DOCUMENT PASSAGE:
--*--

The debatable debate

Thousands of historic photographs are being lost. Pictured, Dolores Ibarruri. CREDIT: Wikimedia Commons.

IT was typical of the state of politics everywhere, and especially Spanish politics, that there had to be a debate about the debate.

It was a let-down anyway, because Spain’s Electoral Committee decided that Vox couldn’t have its say along with Sanchez, Casado, Rivera and Iglesias because the rabidly ultra-rightwing party does not have parliamentary representation.

The argument that it definitely will after April 28 carried no weight and Sanchez’s attempt to circumnavigate the veto by holding the debate on the private Atresmedia channel backfired.

In the event the four held forth on the state broadcaster TVE as well as Atresmedia but what they had to say paled into insignificance compared with getting them there.

Supposedly it’s better to travel hopefully than to arrive, and it was more riveting to follow the politics of arranging the debatable debates than actually hearing them. 

The Moncloa syndrome

JEREMY CORBYN is likely to refuse to move into Number 10 should he win the next general election.

--*--

GIVEN DATA:
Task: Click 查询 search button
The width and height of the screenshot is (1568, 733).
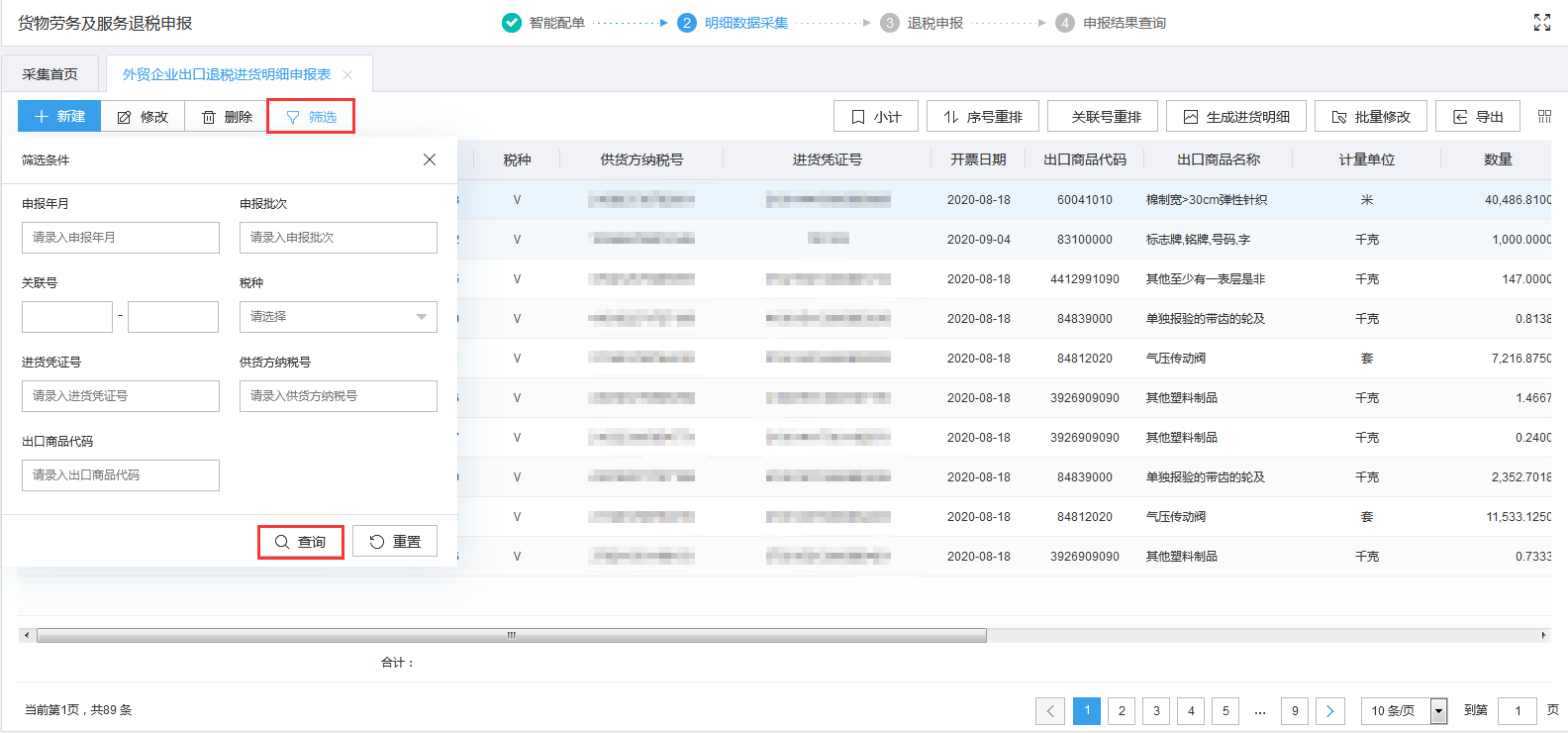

--*--

TASK SET:
1. Print the part of the debate column starting with "Supposedly it’s better" and going on through "actually hearing them.".
2. Which politicians does the debate column name as the ones Vox was not allowed to join in the debate?
The listing isn't needed for anything asked here.

SOLUTIONS FOR EACH TASK:
1.
Supposedly it’s better to travel hopefully than to arrive, and it was more riveting to follow the politics of arranging the debatable debates than actually hearing them.

2. Sanchez, Casado, Rivera and Iglesias